## 引用文

"""

レビューの論点: 鍼療法は生殖補助としてアウトカムを改善するか。
背景:7組に1組のカップルが、妊娠しにくい状態(subfertility)に悩まされており、多くは生殖補助技術(ART)の助けを求めている。鍼療法の利用は普及しているが、この伝統的な中医学の治療をARTと併用することの是非をめぐって見解が分かれている。本レビューはよくデザインされた研究によるエビデンスを要約し、妊娠補助における鍼療法の有効性と安全性を評価した。
検索日:エビデンスは現在から2013年7月までである。
研究の特徴:20件のランダム化比較試験が同定された。6件の試験が採卵時(女性912例)における鍼療法を比較し、14件の試験が受胎補助(女性3632例)における鍼療法を比較した。研究は更に、対照群がプラセボ鍼を使用した研究と対照群が無治療の研究とに分けられた。同定されたすべての研究は体外受精(IVF)を行った参加者を対象とした。排卵誘発または子宮腔内授精に対する鍼療法の効果を報告した研究はなかった。
対象とした研究の資金提供:対象とした研究に外部からの資金提供を受けた研究はなかった。

"""

## 資料データ
"""

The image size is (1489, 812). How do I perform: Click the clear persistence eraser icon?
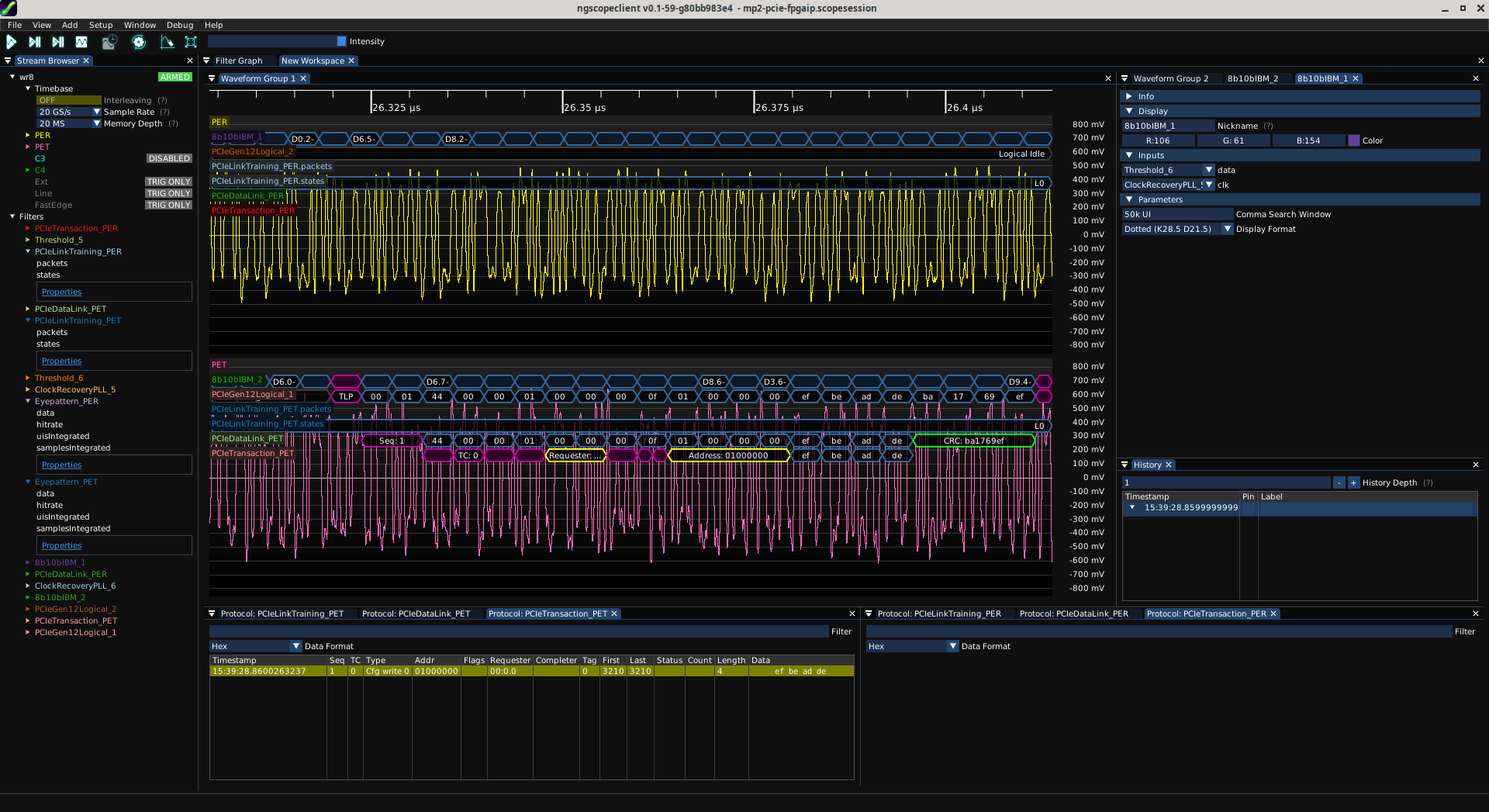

"""

## 課題要件
A: 鍼療法の引用文に基づき、次の問いに答えてください。
(i) 妊娠しにくい状態に悩まされているカップルは、何組に1組とされていますか。
(ii) 採卵時における鍼療法を比較した試験は何件で、対象となった女性は何例ですか。
(iii) 対象とした研究のうち、外部から資金提供を受けた研究はありましたか。
B: 鍼療法の引用文を、最後の文の後から書き進めてください。
資料は鍼療法の引用文とは関係がありません。

## 解答一覧
A:
(i) 7組に1組です。
(ii) 6件で、女性912例です。
(iii) ありませんでした。

B:
主要な結果:胚移植時または採卵時の生児出生率、継続妊娠率、臨床的妊娠率の改善に関して、妊娠補助治療を行った参加者における鍼療法に、利益のエビデンスは認められなかった。鍼療法は、流産率における効果のエビデンスは認められず、有意な副作用も見られなかった。
エビデンスの質:全体的に、各研究は同様の結果ではなかった。これは様々な種類の対照群を用いるなど、異なる研究デザインであったため、バイアスが発生した可能性がある。鍼療法を奨めるにあたっては、対照がプラセボ鍼を受けるものや、介入を受けないものなどの研究を行い、更なる調査が必要である。
鍼療法が妊娠の補助として生児出生率および妊娠率を改善するエビデンスは認められない。
鍼療法は一般的に生殖補助技術(ART)サイクルの中で行われているが、生児出生率および妊娠率の向上における役割については明らかではない。
不妊症ではないが妊娠しにくい(subfertility) 男女におけるARTサイクルの補助として、鍼療法の有効性および安全性を検討すること。
妊娠を補助した鍼療法のランダム化比較試験についての全報告を、Menstrual Disorders and Subfertility Group Specialised Register、CENTRAL、Ovid MEDLINE、EMBASE、CINAHL (Cumulative Index to Nursing & Allied Health Literature)、AMED 、www.clinicaltrials.gov (開始から 2013年7月まですべて)、National Research Register、Chinese clinical trial database (2012年11月まですべて)の検索により入手した。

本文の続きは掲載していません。